Ultimately, Sharon is somebody that’s been incredibly important in my professional experience; I adore her practice, and I'm excited to have her work in Buffalo. Returning Light will be on view at Rivalry from April through June 2021.
AM: Can you talk about your own work? I re-member you as a dynamic and ambitious high school art student working in all different mediums, including photography and filmmaking. As an artist, what excites you? What are you working on now?
RA: I grew up doing long canoe trips in Northern Canada, which have been hugely influential in my thinking about landscape and how we interact with the natural world, but also the variety of ways masculinity expresses itself. Living on a water border that looked out onto Canada, I was always exploring boundaries and barriers of entry.
For the past five years I’ve been working on a long project between Nova Scotia, Newfoundland, and Scotland. It's about people leaving Europe, places like Ireland and Scotland, and then coming over to the new world of Atlantic Canada. It’s about what it takes to have lived on those rocky shores, and I attempt to summarize a multitude of histories, to string together a new narrative through visual elements.
But when I'm not able to be in the Canadian North, I'm in the studio dealing with ideas around a queer military history. Whereas my photographic work uses the natural world to explore themes of strength and endurance, my printmaking and collage use vintage military snapshots to investigate the bonds of friendship, camaraderie, and vulnerability of men in the military. So it's something about always rubbing up against these groups of guys that I'm not or in many ways that I am and am not.
AM: What could Rivalry Projects look like five years from now? How will it grow?
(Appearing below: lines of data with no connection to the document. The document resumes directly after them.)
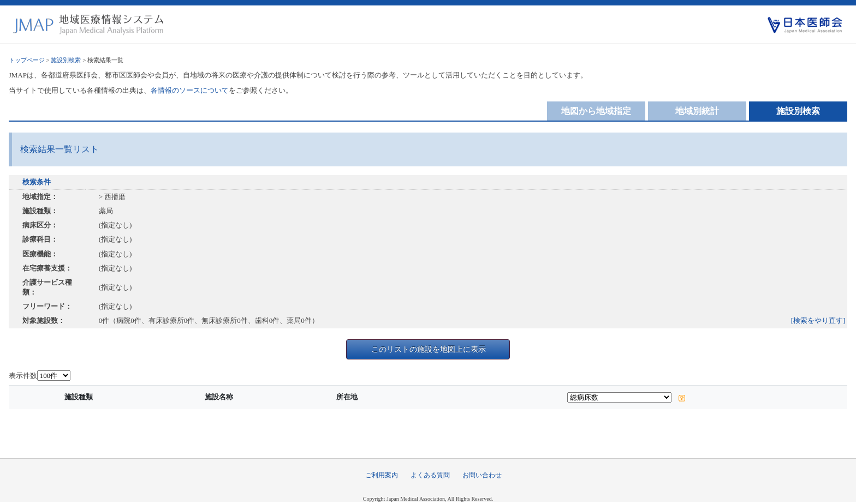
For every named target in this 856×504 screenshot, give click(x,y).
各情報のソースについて (189, 90)
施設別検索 (66, 60)
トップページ (27, 60)
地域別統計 (697, 111)
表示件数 (23, 375)
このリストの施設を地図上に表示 (429, 349)
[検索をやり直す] (818, 320)
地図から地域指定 (596, 111)
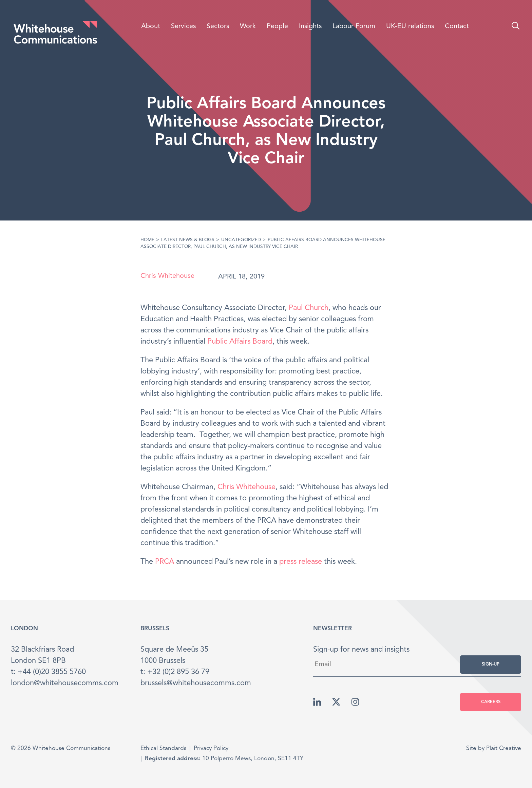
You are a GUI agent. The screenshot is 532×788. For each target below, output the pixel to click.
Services (183, 26)
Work (248, 26)
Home (147, 240)
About (151, 26)
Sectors (218, 26)
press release (301, 562)
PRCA (165, 562)
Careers (491, 702)
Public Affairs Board (240, 342)
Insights (310, 26)
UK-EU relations (410, 26)
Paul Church (308, 308)
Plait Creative (504, 748)
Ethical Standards (163, 748)
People (277, 26)
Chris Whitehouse (167, 276)
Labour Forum (354, 26)
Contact (457, 26)
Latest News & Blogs (188, 240)
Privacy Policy (211, 748)
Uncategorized (241, 240)
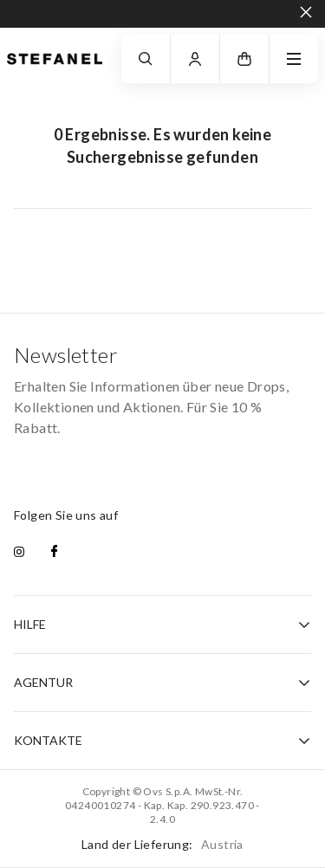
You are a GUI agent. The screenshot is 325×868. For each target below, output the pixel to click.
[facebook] (54, 553)
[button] (244, 59)
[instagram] (19, 553)
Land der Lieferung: (162, 844)
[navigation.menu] (294, 59)
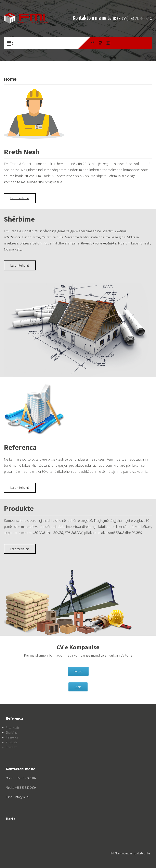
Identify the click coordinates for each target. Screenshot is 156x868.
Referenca (12, 737)
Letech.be (144, 853)
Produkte (11, 742)
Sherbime (11, 733)
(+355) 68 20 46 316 (134, 19)
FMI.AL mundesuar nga (124, 853)
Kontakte (11, 747)
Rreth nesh (12, 727)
RA: Five years from now my vision is that we’ve had new and exciting exhibitions while still being known as an experimental space. At that point, another goal would be to have a roster of artists we represent who are getting museum shows, and that I’m a resource for them while we nurture those relationships. Other goals for Rivalry include participating in national and international art fairs, producing editions, deepening our investment to Buffalo, and demonstrating how a commercial space can thrive.
I want Rivalry to be a destination for contemporary art, and I imagine us alongside galleries in cities like Toronto or New York, while adding to the cultural fabric of this region.
AM: I'm thinking of all these photographers from Buffalo that have had such huge impacts on our community, from Milton Rogovin, Marion Faller, John Pfahl, Victor Shanchuk, George K. Arthur, and of course, Cindy Sherman. But in your work with Rivalry, and in your own work, you're working to define what photography is now.
RA: Absolutely. I feel like if we're putting some-thing good and hopeful on the walls, then you can take that and try to carry it into your life. Right now, we need hope; it's too easy to focus on the really grim and the scary and the daunting. For me, this building, the project, and everything that we're working toward gives me a North Star to point at to say, "This is what I'm working for. This is why we're doing these things, so we can get back to cultural events and conversation.
This interview took place on March 3 and March 5, 2021. It has been edited for clarity.
Andrea Mancuso is a curator, educator, and artist known for her work in the Buffalo-based artist collaborative virocode.